Comment pourraient-elles passer un coup de téléphone, accéder aux réseaux sociaux, découvrir dans la presse que des collectifs se forment et se solidarisent, etc ? Il faut noter à ce sujet l'existence des associations FDFA (Femmes pour le dire, femmes pour agir) et les Dévalideuses, toutes deux constituées de femmes porteuses de handicap et militantes.
Finalement, la question de départ est biaisée, elle fait porter le poids du social sur des femmes qui n’ont aucun levier politique, aucun accès à la citoyenneté. Il serait nécessaire de la reformuler : à quelles conditions une libération de la parole ou de l’expérience de ces femmes serait possible ? Il appartiendrait donc aux institutions et aux professionnel·les de tendre l’oreille. Intervenant·es de première ligne, ils et elles sont actuellement les seul·es capables de se faire porte-parole de l’indicible.
Il sera question de quitter la zone de confort institutionnelle qui consiste à régler ses problèmes à l’arrière de ses murs pour éviter d’en assumer les conséquences. Les modalités d’une telle transformation poseront inévitablement la question de la responsabilité et de la qualité de nos structures d’accueil. Mais elles questionneront aussi la façon dont ces institutions sont financées, la capacité des structures à proposer des espaces intimes et salubres et un encadrement adéquat et réfléchi.
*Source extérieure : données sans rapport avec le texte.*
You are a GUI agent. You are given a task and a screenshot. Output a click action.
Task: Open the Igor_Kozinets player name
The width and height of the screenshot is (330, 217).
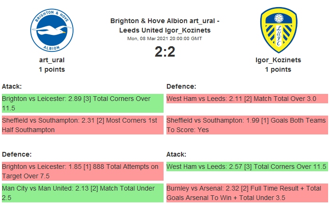pyautogui.click(x=278, y=60)
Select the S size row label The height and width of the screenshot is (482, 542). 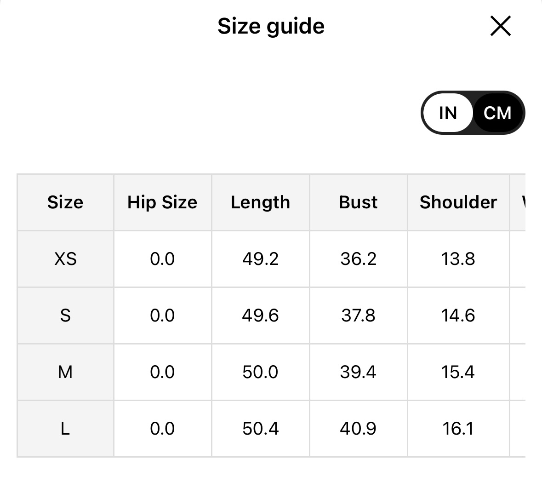coord(65,316)
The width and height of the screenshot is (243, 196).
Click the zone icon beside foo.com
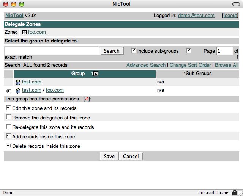24,33
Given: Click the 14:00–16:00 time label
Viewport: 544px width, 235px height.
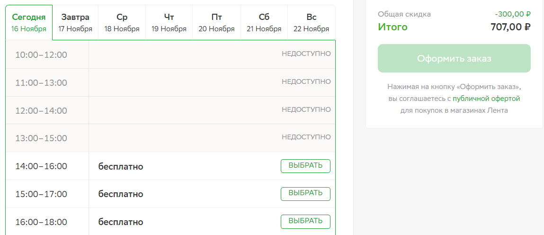Looking at the screenshot, I should 41,166.
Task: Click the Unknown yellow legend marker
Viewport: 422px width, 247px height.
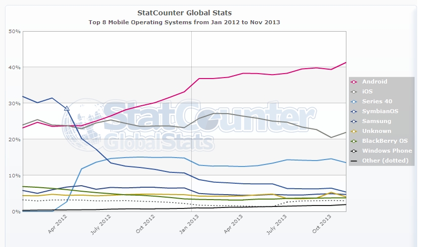Action: [x=354, y=131]
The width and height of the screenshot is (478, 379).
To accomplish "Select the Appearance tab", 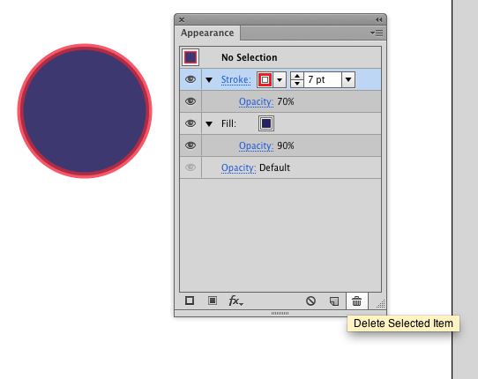I will tap(207, 33).
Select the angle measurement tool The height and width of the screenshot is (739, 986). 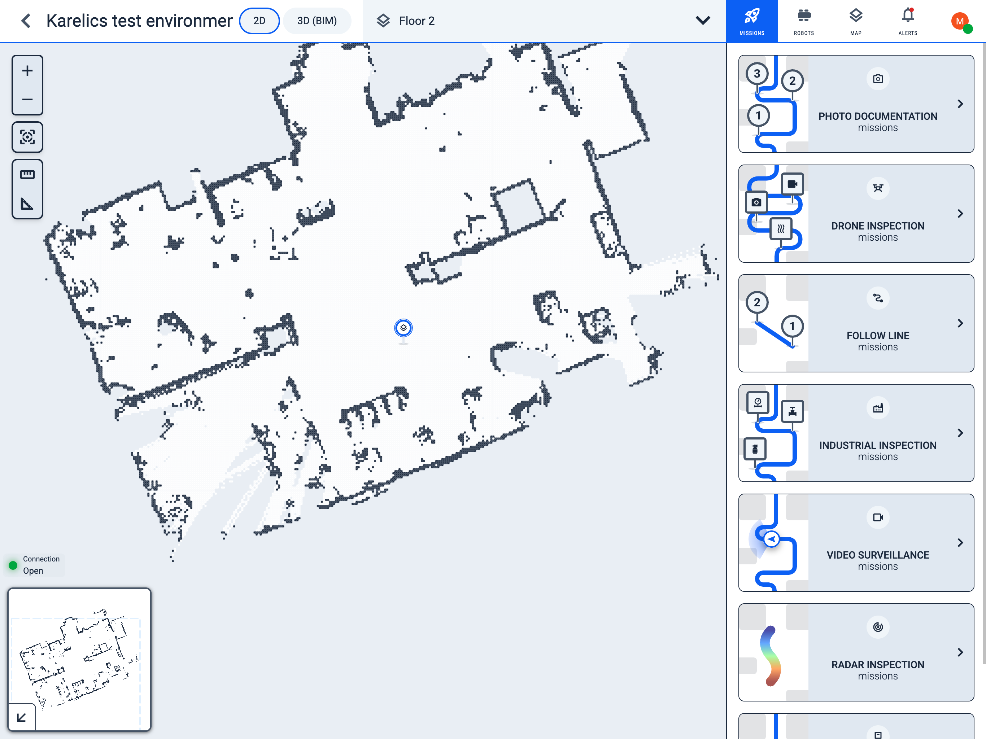pyautogui.click(x=27, y=204)
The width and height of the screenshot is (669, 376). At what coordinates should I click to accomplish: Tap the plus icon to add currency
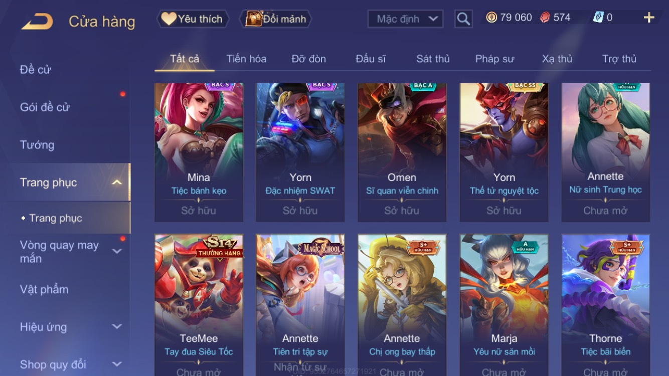[649, 18]
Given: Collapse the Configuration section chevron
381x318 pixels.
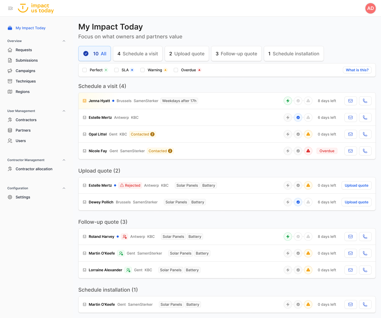Looking at the screenshot, I should tap(64, 188).
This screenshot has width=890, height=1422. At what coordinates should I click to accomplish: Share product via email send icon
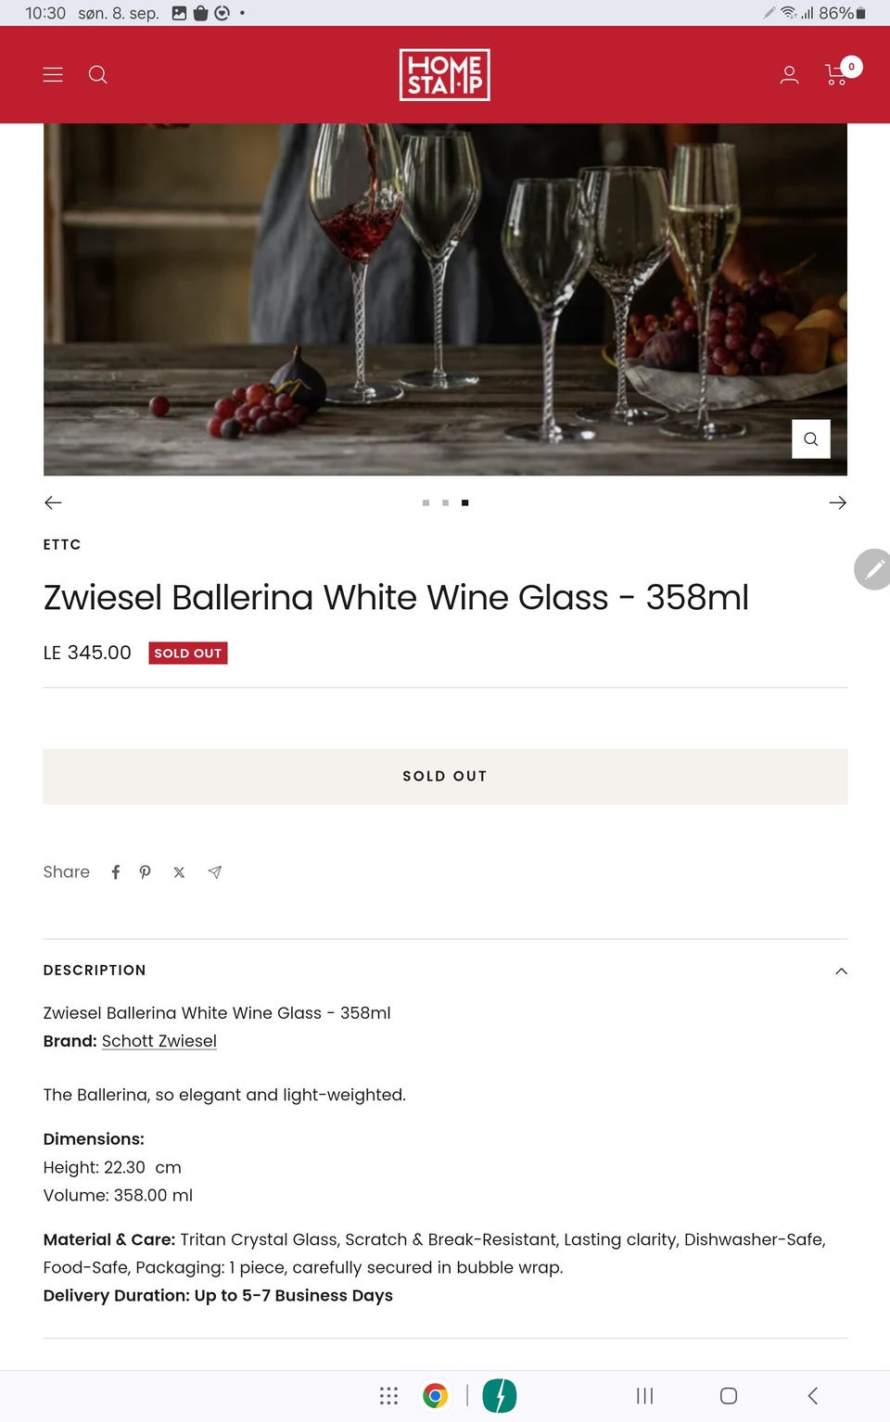tap(214, 872)
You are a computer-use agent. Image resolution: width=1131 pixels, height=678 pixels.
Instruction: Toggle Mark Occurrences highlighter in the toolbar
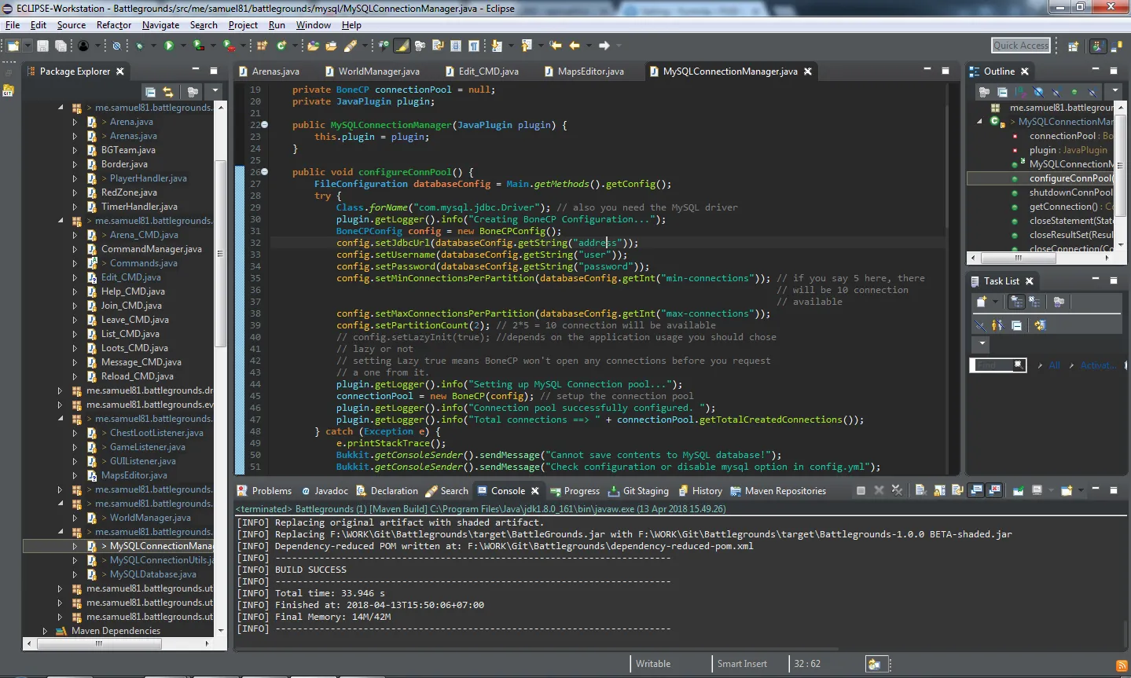click(402, 46)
Ces questions-là ne datent pas d’hier, le personnel du care réclame à hauts cris un refinancement du secteur non-marchand. Ce sera donc au sein même des politiques publiques qu’il faudra prendre en compte toute l’expérience spécifique de ces femmes et leur proposer des conditions d’existence qui leur permettent de s’affranchir de leur situation de vulnérabilité.
En effet, le risque d’une telle parole, si elle se libère, est qu’elle sanctionne une société, qui, invariablement, invisibilise l’altérité pour ne pas prendre le risque de faire son auto-critique.